Your goal = Across the listing below, count the lines containing "Task". Give nothing but the number.

Material for this exercise =
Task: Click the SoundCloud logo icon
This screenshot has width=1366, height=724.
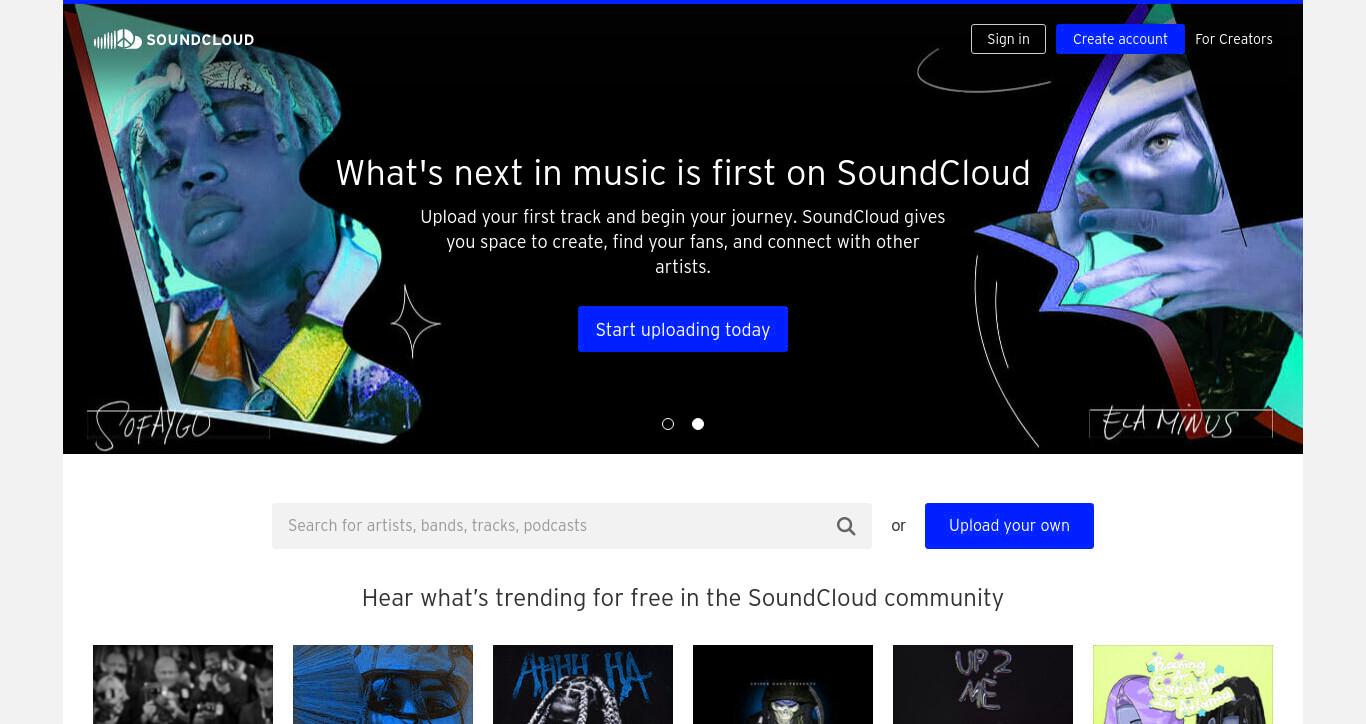Action: tap(118, 39)
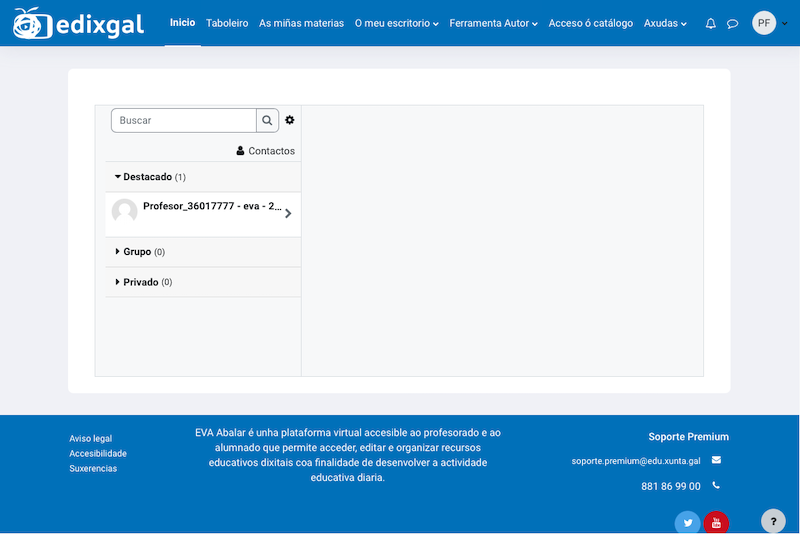Open the Twitter icon in footer

pos(687,523)
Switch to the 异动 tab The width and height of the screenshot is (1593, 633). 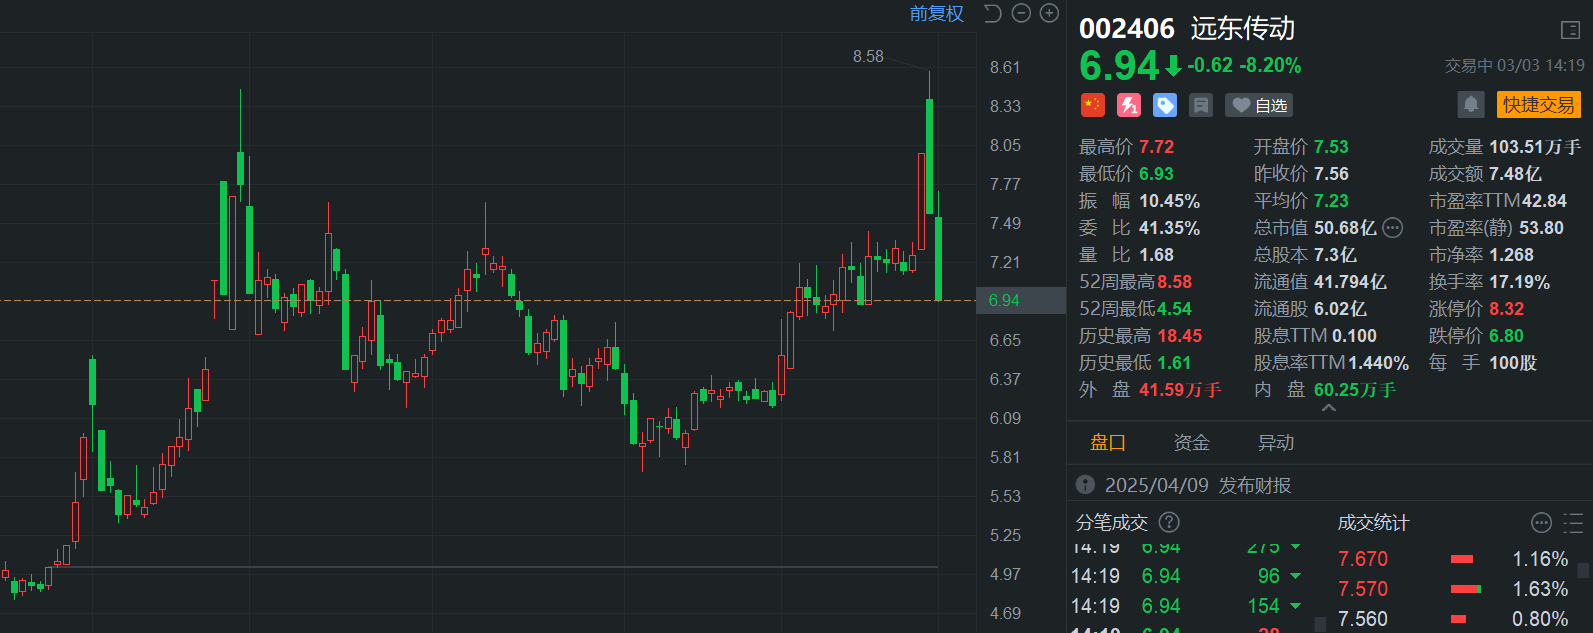[x=1275, y=442]
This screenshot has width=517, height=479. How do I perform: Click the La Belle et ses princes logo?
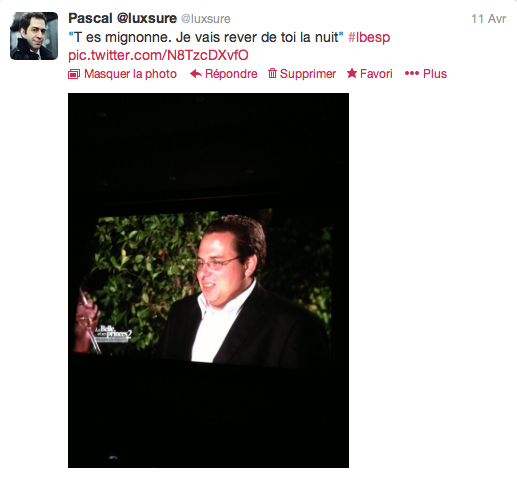point(113,334)
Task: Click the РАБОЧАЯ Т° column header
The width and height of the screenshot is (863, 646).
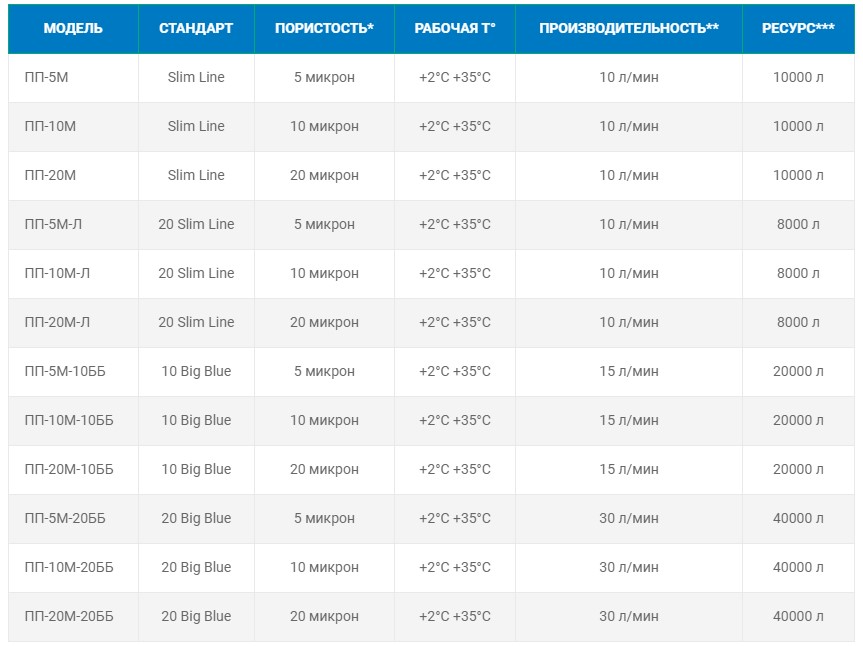Action: [x=455, y=28]
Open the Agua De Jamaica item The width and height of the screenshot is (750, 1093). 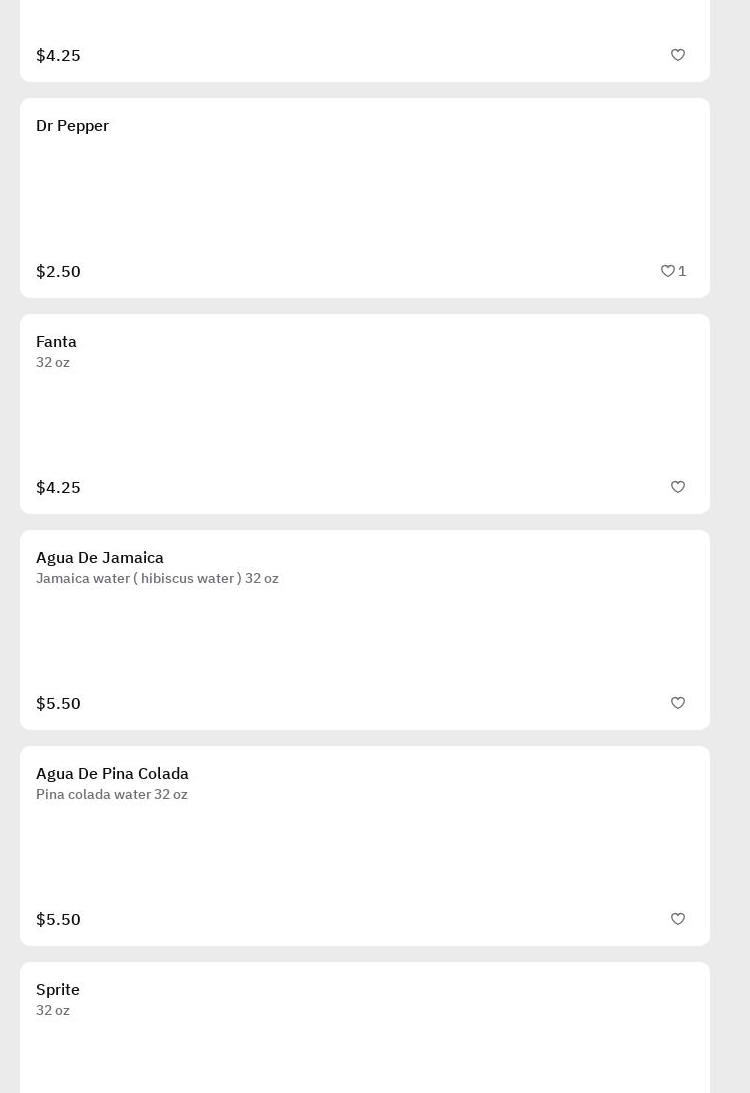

Answer for this exercise = 2